Recover causal effect without a control group
Company: Pinterest
Role: Data Scientist
Category: Analytics & Experimentation
Difficulty: hard
Interview Round: Onsite
An intern launched an A/B experiment but forgot to allocate a control; all eligible users received Treatment for 5 days (T period). You have 4 weeks of pre-period data (P period) with the same eligibility rules and stable product. Primary metric: 1-day retention; guardrails: crashes/session, latency p95, purchase conversion.
Tasks:
1) Propose and compare at least two identification strategies to estimate the treatment effect using observational methods: (a) Pre-post with CUPED; (b) Synthetic control via matching/propensity-score weighting (PSW) against ineligible-but-similar users or delayed-exposure users; (c) Difference-in-differences using a holdout geography. For (b), specify covariates, overlap checks, and diagnostics (SMD, eCDF, weight trimming).

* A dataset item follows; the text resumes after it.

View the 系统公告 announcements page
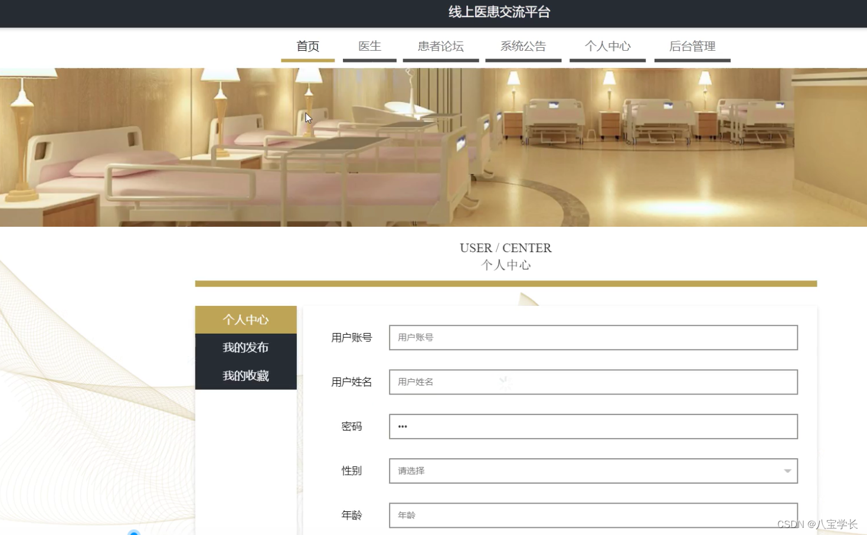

2) State the assumptions required for each method (e.g., parallel trends, no interference, ignorability) and design falsification/placebo tests to probe them.
3) Explain how you would compute ATT vs ATE, handle calendar effects and novelty/seasonality, and quantify uncertainty (cluster-robust SEs or bootstrap under weighting).
4) List pitfalls of the original A/B setup that led to this failure and propose a prevention plan (exposure checks, invariant metrics, automated power and allocation validation).
Quick Answer: This question evaluates a candidate's competence in causal inference, observational estimation, and experiment analytics—specifically identification strategies, causal assumptions, validation/placebo tests, diagnostics, and uncertainty quantification after an accidental full-rollout.